Quote: Neither fearing nor embracing complexity for its own sake

Going forward I hope to summarize the advice on model derivation provided in some of the popular mathematical modelling textbooks. I knew Fred Adler had a Calculus textbook for biologists and so I visited his website to figure out the exact title of the book. And I found this quote:

The Adler lab group brings together empirical and mathematical approaches to study a wide variety of problems. We neither fear complexity nor embrace it for its own sake, but rather face it with the faith that simplicity and understanding are within reach.

This is another brilliant quote. I like that they don’t fear complexity. Adler concedes that biological problems are complex, that this is the reality, and that it’s a reality to embrace. The end part is inspirational: understanding is within reach – how can you not love mathematical biology after that?

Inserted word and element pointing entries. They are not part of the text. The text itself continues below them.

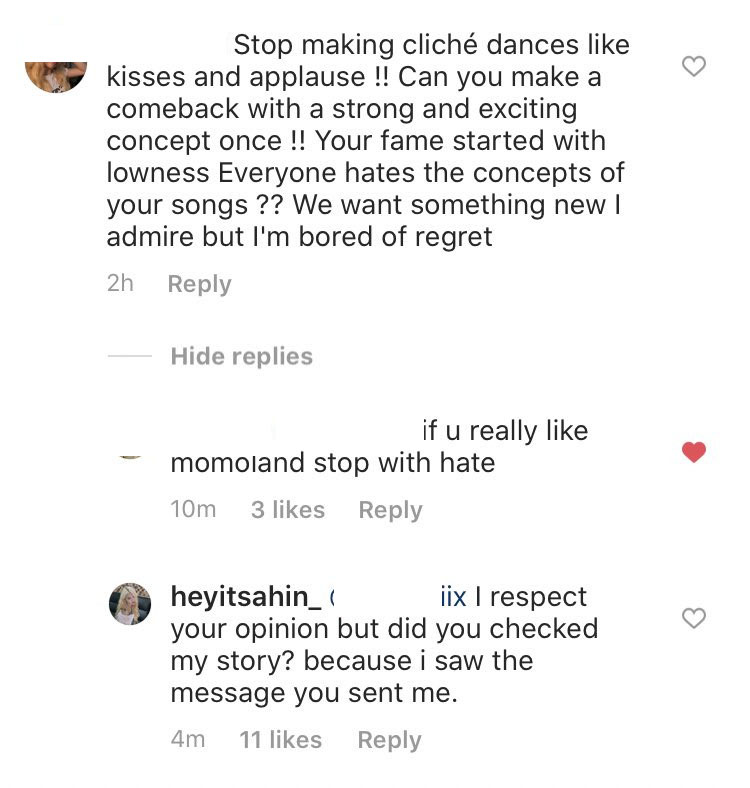Viewport: 750px width, 788px height.
Task: Collapse the thread with Hide replies
Action: coord(241,356)
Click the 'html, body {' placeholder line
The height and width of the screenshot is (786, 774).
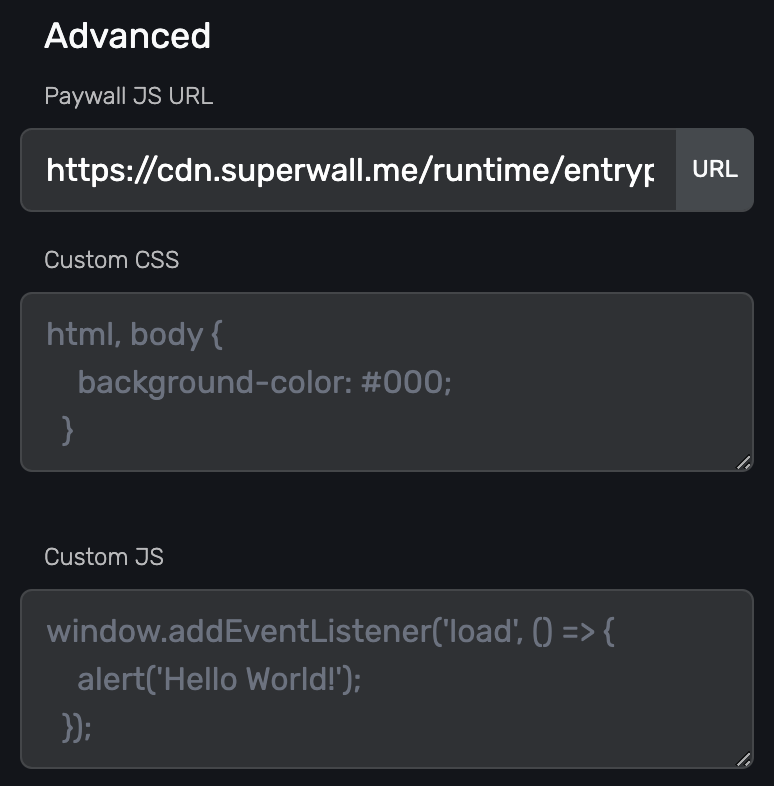click(x=134, y=334)
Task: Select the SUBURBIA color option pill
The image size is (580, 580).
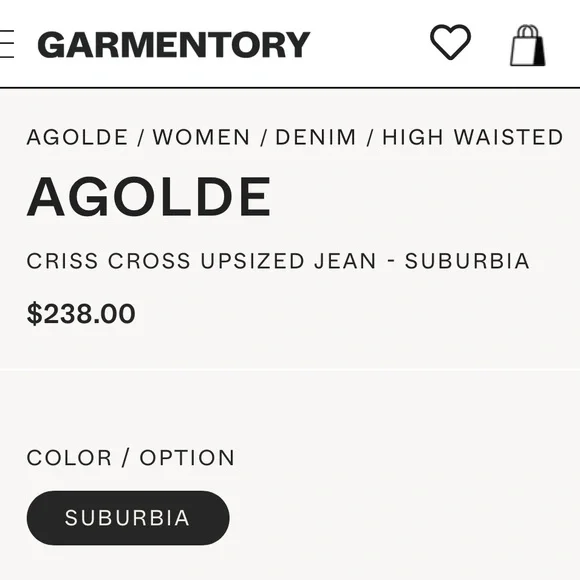Action: tap(128, 518)
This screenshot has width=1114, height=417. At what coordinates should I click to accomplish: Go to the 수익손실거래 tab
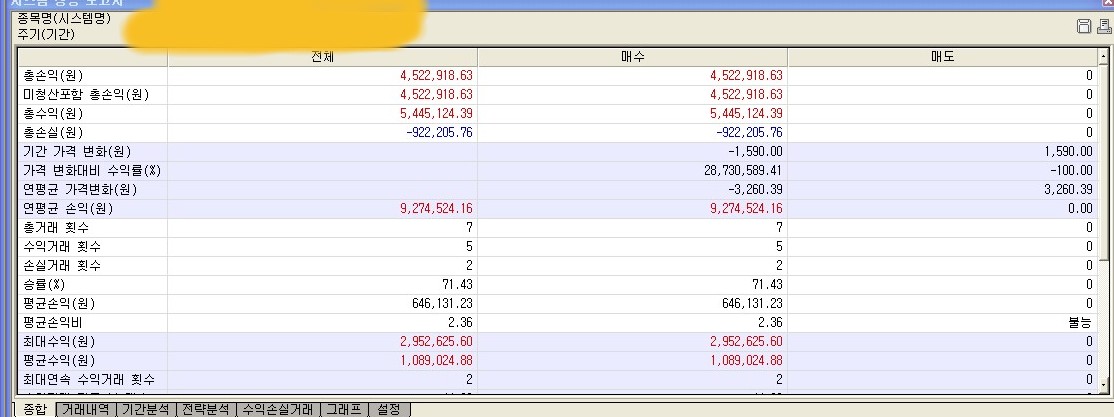tap(278, 409)
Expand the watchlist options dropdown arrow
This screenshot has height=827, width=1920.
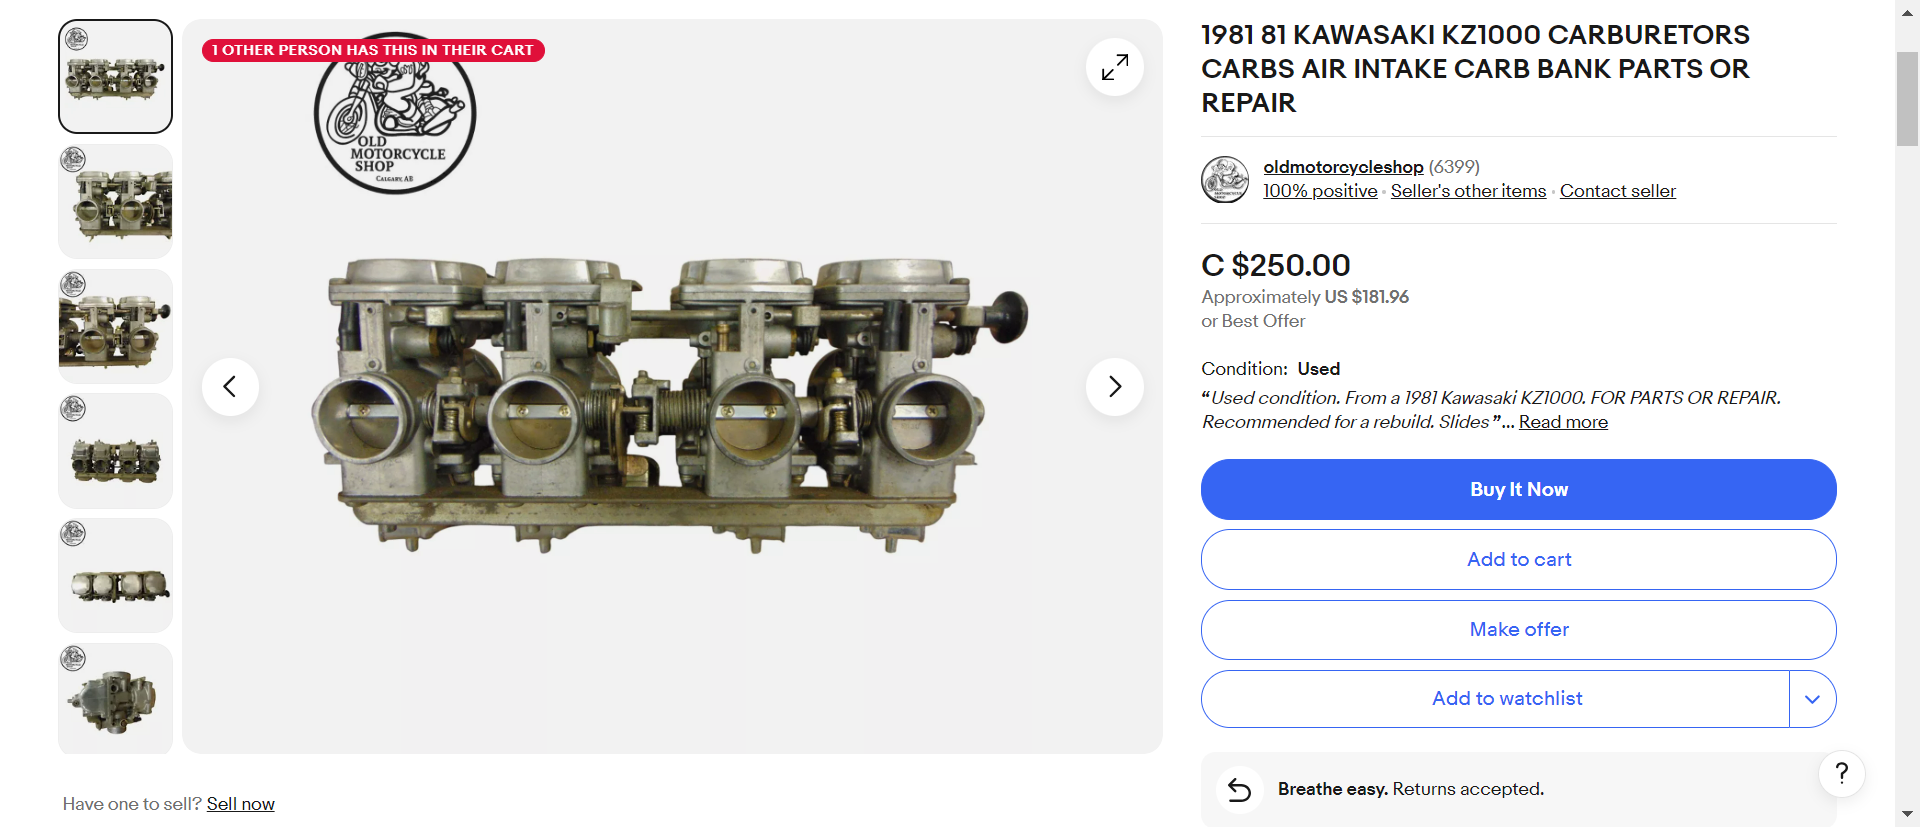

Figure 1. A grad student quantitatively expresses some practical concerns and is hesitant to embrace additional complexity.


A quote on parsimony

This morning’s reading has lead me to a nice quote:

Model building is the art of selecting those aspects of a process that are relevant to the question being asked – J.H Holland*

What I like about the quote, is that it not only highlights the principle of parsimony (as the Einstein quote did), but it highlights that the question being asked is the element of the scientific problem that should be referenced to determine if an aspect of the model should be kept in or kicked out.

In a world where we might identify ourselves as a landscape ecologist, a toxicologist, or even an expert in neural networks – consider this: there are unlikely to be any discipline specific guides to parsimonious model building. And my reason for wanting to catalog the different types of questions was that this could, possibly, serve as a useful framework; where the same types of questions share the same types of guiding principles regarding how best to achieve parsimony.

Holland, JH (1995) Hidden Order. Addison-Wesley, New York, USA.